──────── RECORDS FOR THIS EXERCISE
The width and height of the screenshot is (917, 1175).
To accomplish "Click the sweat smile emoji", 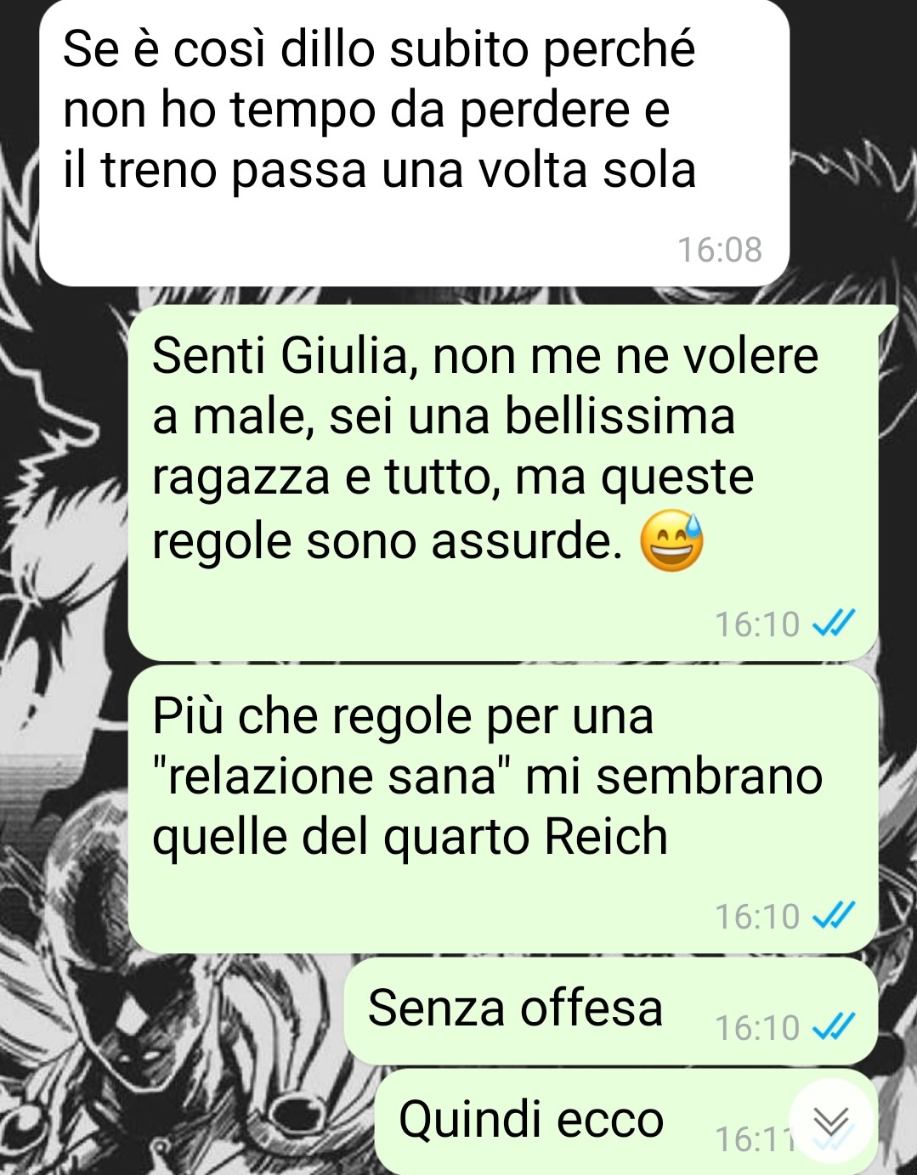I will click(671, 541).
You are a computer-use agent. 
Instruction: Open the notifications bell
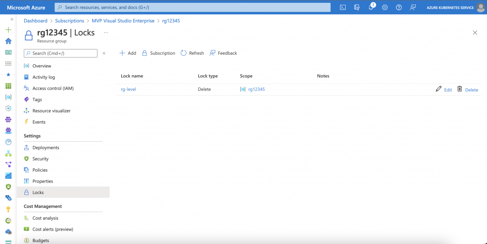(370, 7)
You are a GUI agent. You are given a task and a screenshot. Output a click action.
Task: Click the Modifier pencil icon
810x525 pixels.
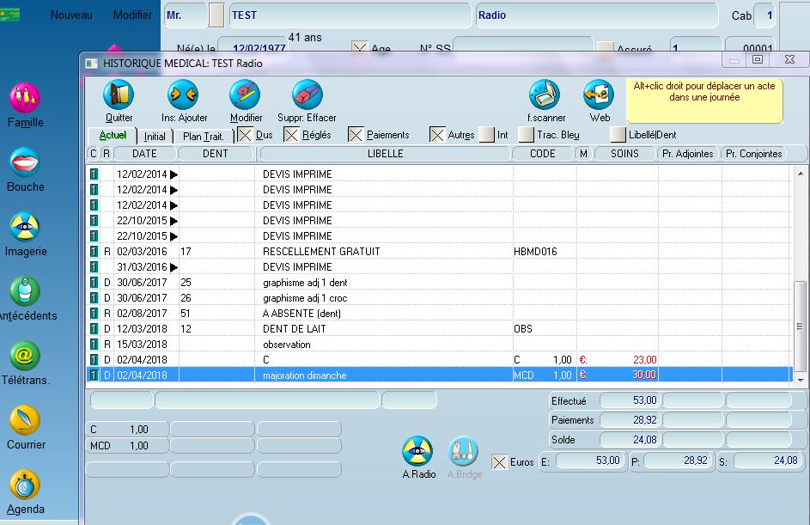tap(245, 95)
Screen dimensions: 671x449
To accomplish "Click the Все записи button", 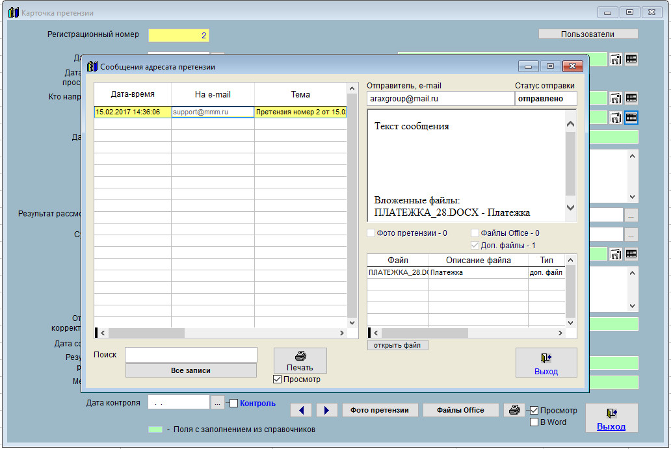I will [x=191, y=370].
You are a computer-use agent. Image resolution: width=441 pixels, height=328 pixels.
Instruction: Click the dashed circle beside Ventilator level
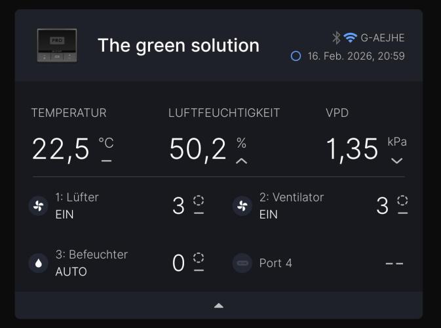click(402, 200)
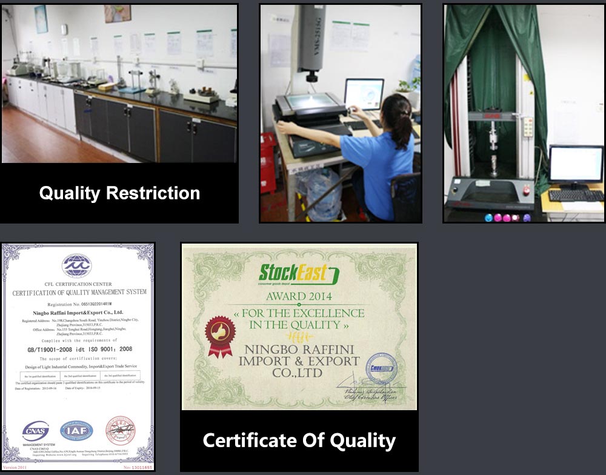Open the laboratory counter photo
Image resolution: width=606 pixels, height=475 pixels.
(119, 84)
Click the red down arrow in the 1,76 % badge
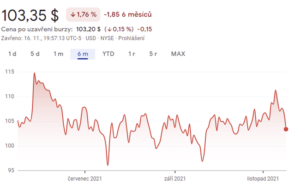Image resolution: width=300 pixels, height=188 pixels. point(73,15)
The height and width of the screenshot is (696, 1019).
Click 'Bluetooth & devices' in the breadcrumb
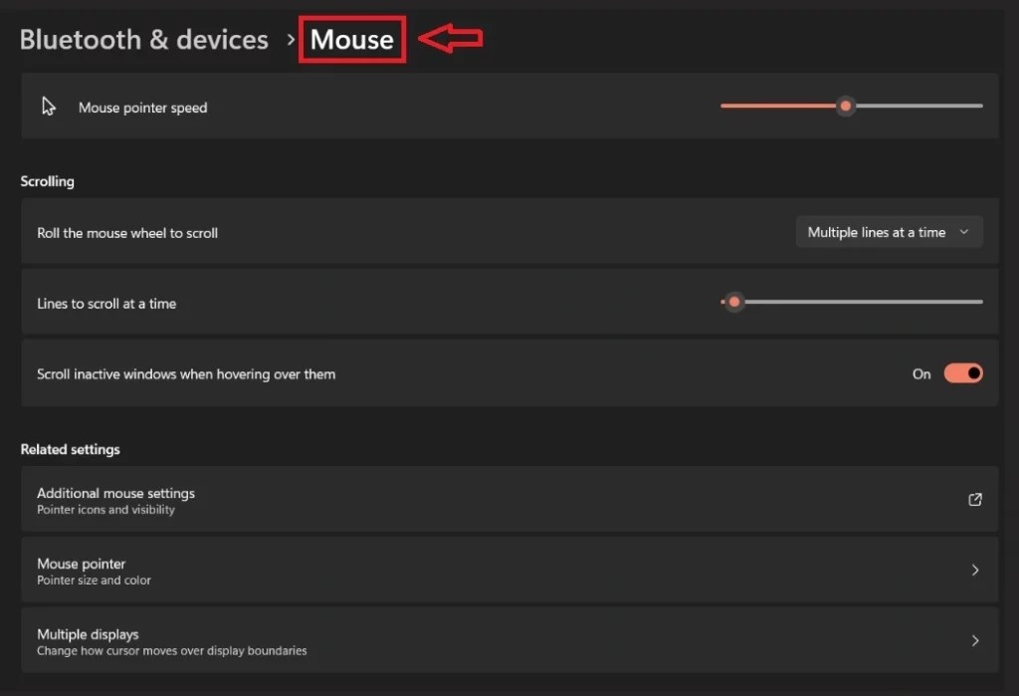tap(143, 40)
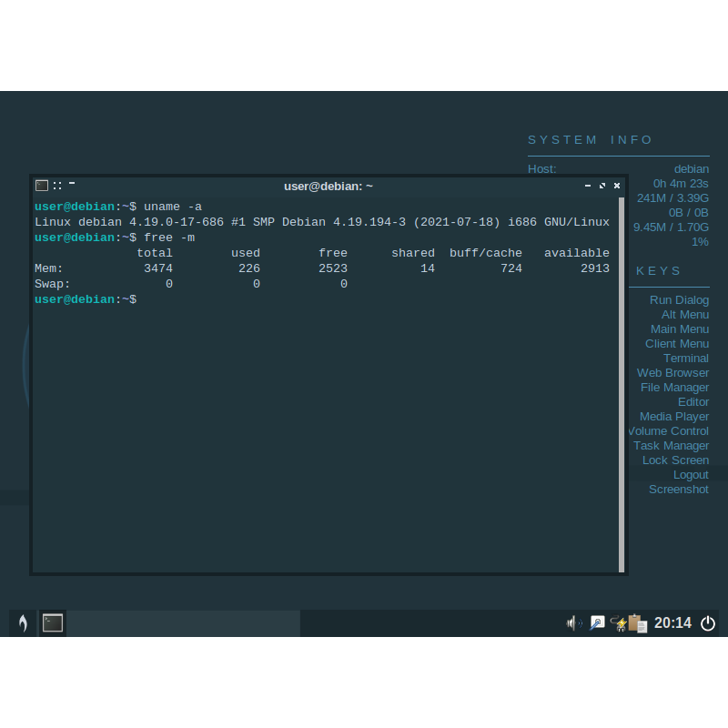The height and width of the screenshot is (728, 728).
Task: Click the power button icon beside the clock
Action: pyautogui.click(x=708, y=623)
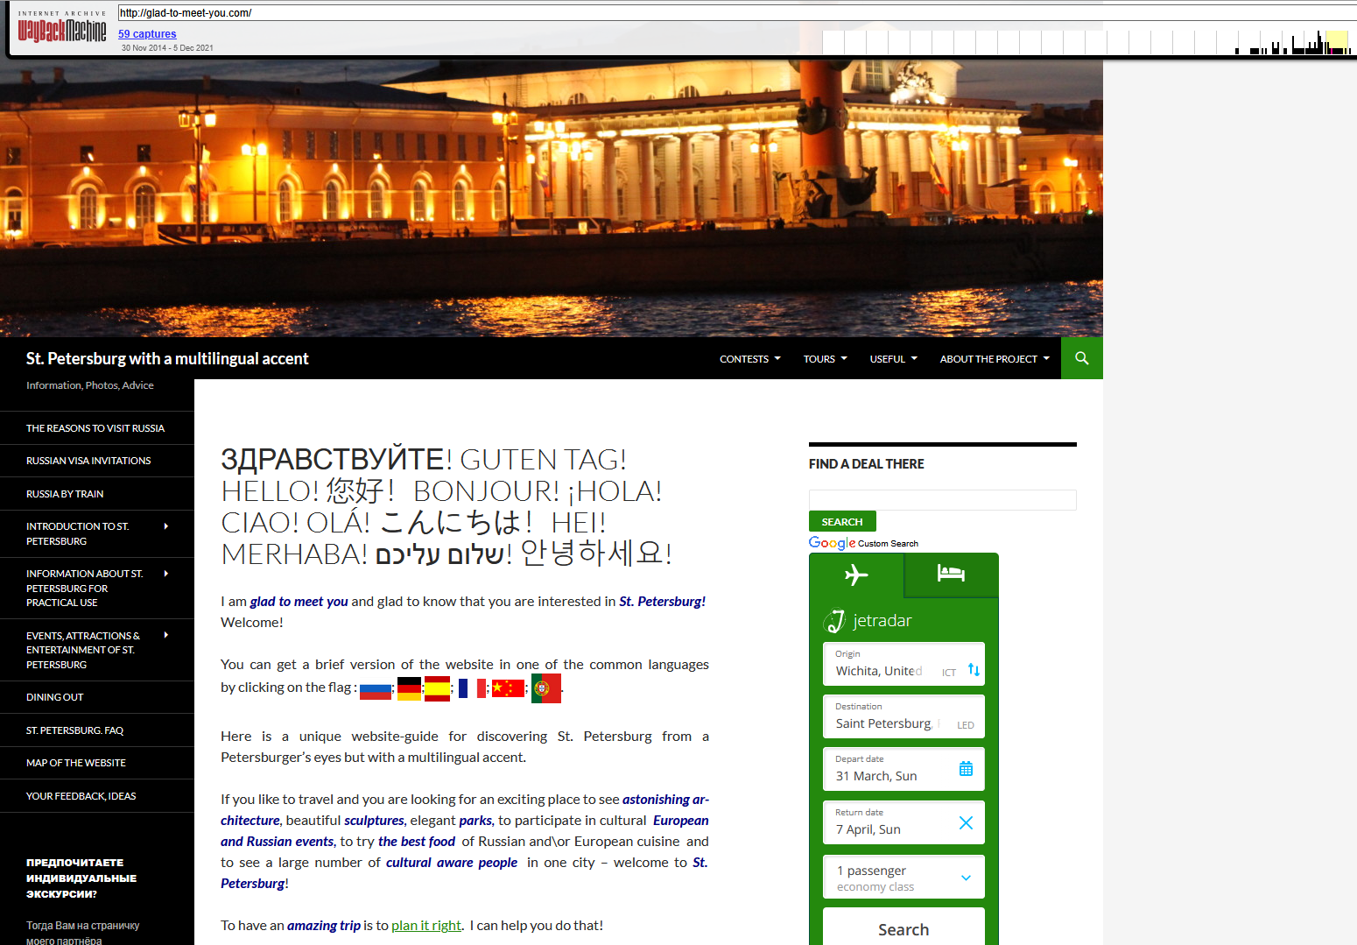Choose the German flag language version
The height and width of the screenshot is (945, 1357).
click(x=409, y=688)
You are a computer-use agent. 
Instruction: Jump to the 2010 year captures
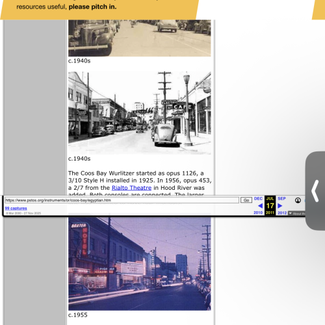[x=258, y=213]
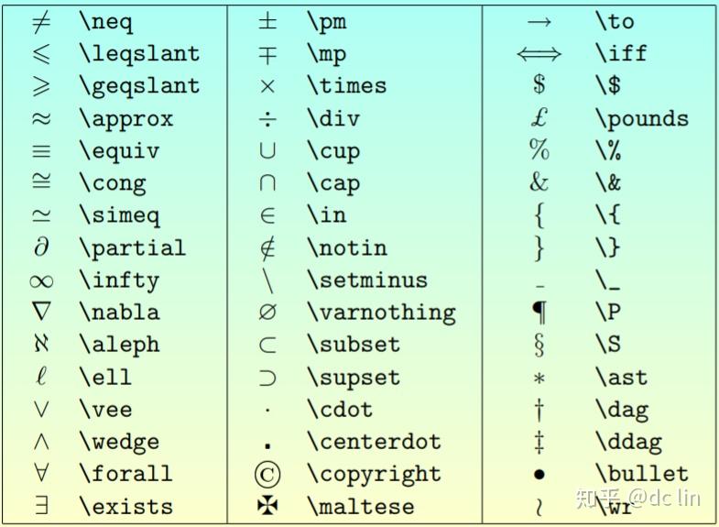Screen dimensions: 719x527
Task: Click the \centerdot command text
Action: [x=373, y=442]

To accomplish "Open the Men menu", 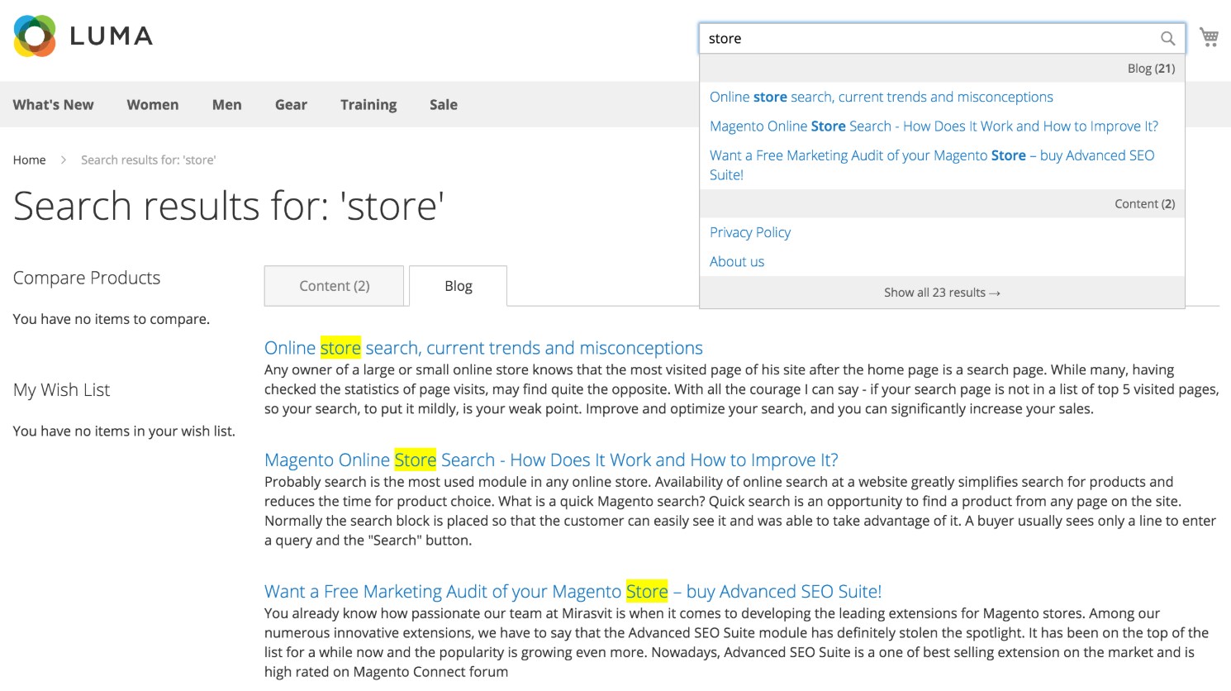I will [226, 105].
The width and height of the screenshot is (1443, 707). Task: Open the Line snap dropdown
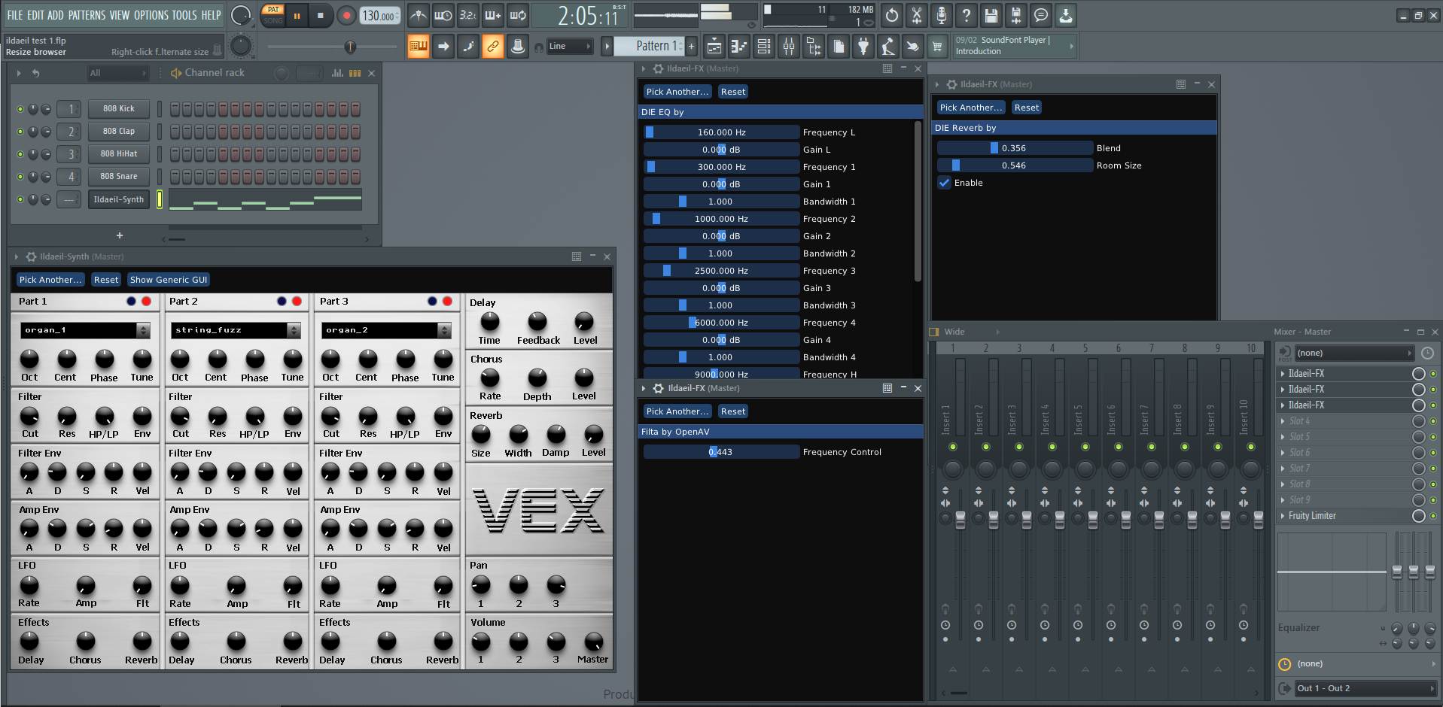point(570,47)
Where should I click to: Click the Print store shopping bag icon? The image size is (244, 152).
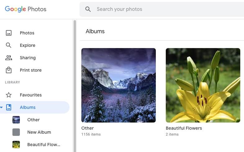9,70
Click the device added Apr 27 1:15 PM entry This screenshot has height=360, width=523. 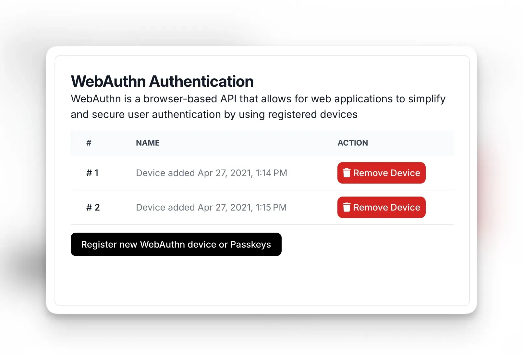click(x=211, y=207)
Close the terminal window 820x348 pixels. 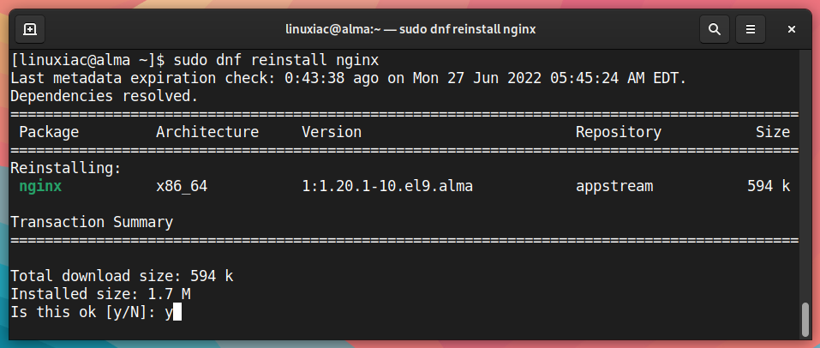pyautogui.click(x=792, y=29)
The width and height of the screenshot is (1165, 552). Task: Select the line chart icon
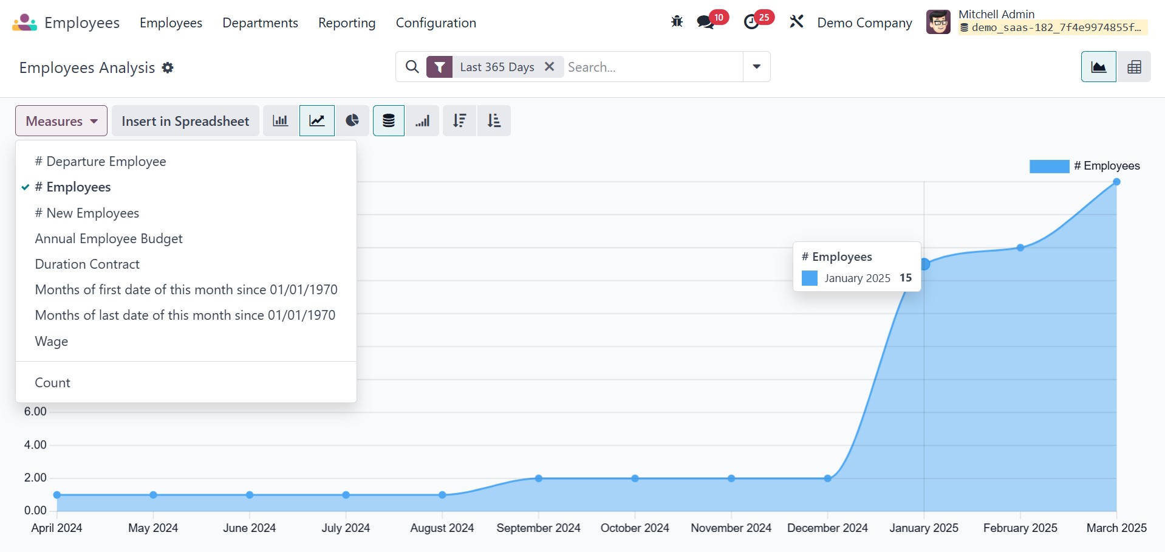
────────────────
◆ THE PROBLEM
Return only the stretch above from the line containing "You are a computer-use agent. Image" through the line containing "The height and width of the screenshot is (696, 1019).", word for word and without pictures.

◆ RESPONSE AREA
You are a computer-use agent. Image resolution: width=441 pixels, height=328 pixels.
Instruction: Click the dashed circle beside Ventilator level
click(402, 200)
Open the laboratory counter photo
Image resolution: width=606 pixels, height=475 pixels.
(119, 84)
Click the red down arrow in the 1,76 % badge
Image resolution: width=300 pixels, height=188 pixels. point(73,15)
The height and width of the screenshot is (696, 1019).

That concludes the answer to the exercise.